It's "editor's choice" and the other front/center features that you might equate to "winning the lottery". And yeah, you can't expect that unless you've already made something huge.
Of course you can’t control if you are featured or not just like you can’t control if you get a writeup in a big publication. Doesn’t mean you shouldn’t give yourself the best chance of getting it.
Our app is free, so we aren't eager to pay for installs at any price, and paid aq is not a major channel for us. The lion's share of our new users come from organic search, social sharing, and word of mouth.
Also- thanks for taking questions and congrats on your success :)
Our growth has been remarkably steady, with minor seasonal factors. If the majority of your acquisition channels scale with the number of users (SEO, social, viral) then you should see a steady accumulation of momentum over time, even from a very small number — perhaps the low thousands.
We've had a strong word of mouth factor from the very beginning, but I attribute that mostly to the brand and the fact that this is an underserved market. Parents have traditionally been invisible to tech companies and they are delighted someone is finally building for them.

----------------------------------------

**Apply what you read:**
A. Quote the app growth passage starting at "Also- thanks for" and ending at "the low thousands.".
B. According to the app growth passage, who have traditionally been invisible to tech companies?
C. Name every source the app growth passage gives for the lion's share of the app's new users.
The material has no connection to the app growth passage.

**Source data:**
----------------------------------------

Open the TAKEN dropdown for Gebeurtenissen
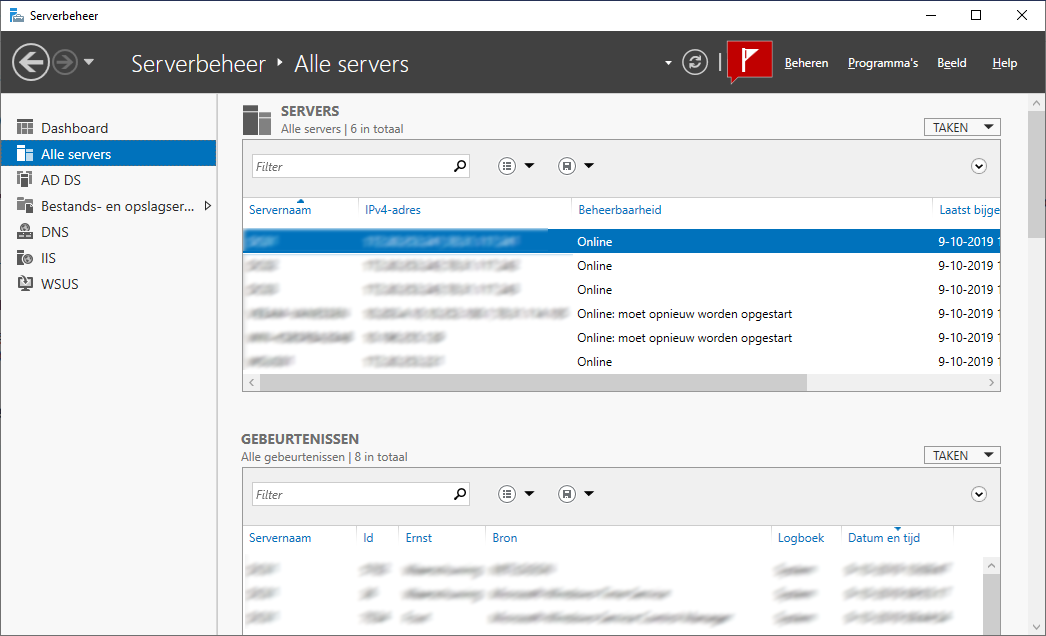1046x636 pixels. (x=961, y=455)

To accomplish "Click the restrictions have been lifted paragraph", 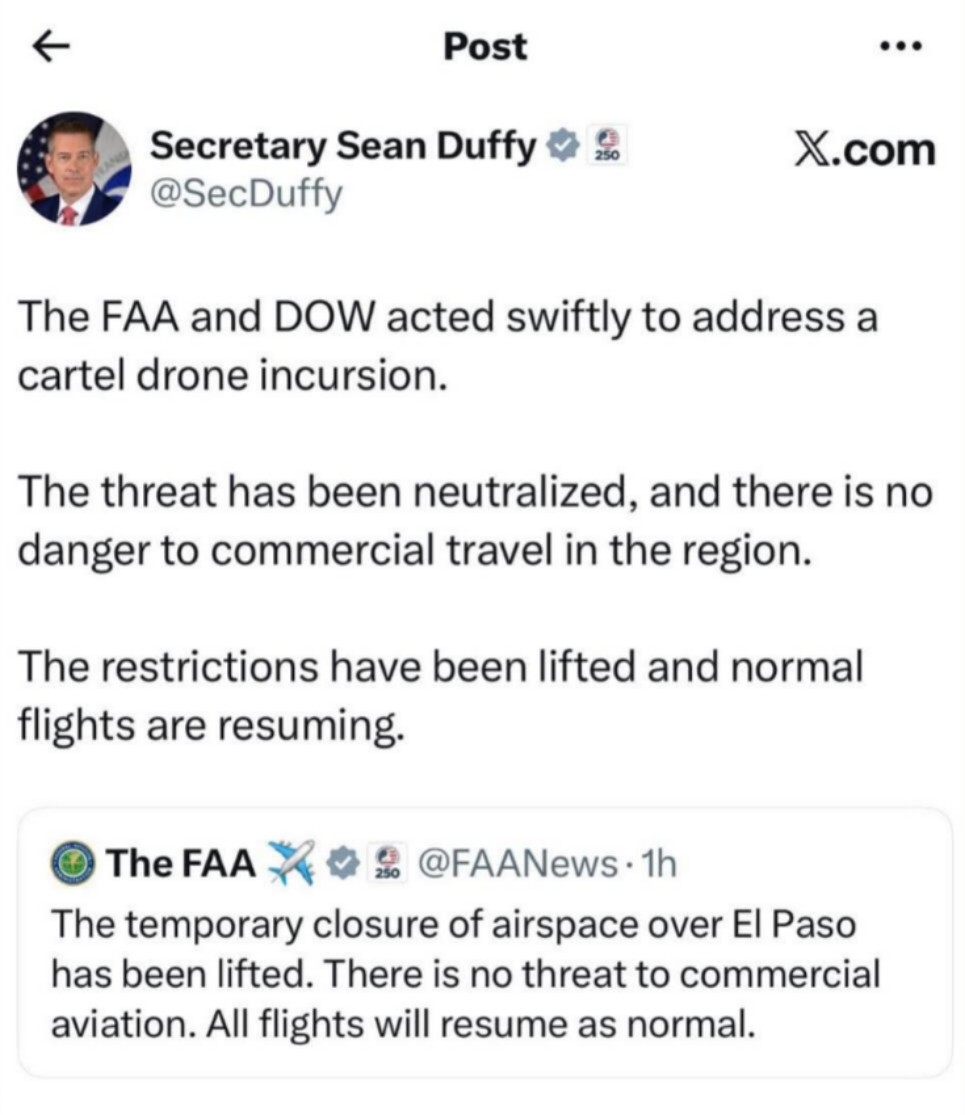I will click(440, 694).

----------------------------------------

**Answers below:**
A.
Also- thanks for taking questions and congrats on your success :)
Our growth has been remarkably steady, with minor seasonal factors. If the majority of your acquisition channels scale with the number of users (SEO, social, viral) then you should see a steady accumulation of momentum over time, even from a very small number — perhaps the low thousands.

B. Parents.

C. Organic search, social sharing, and word of mouth.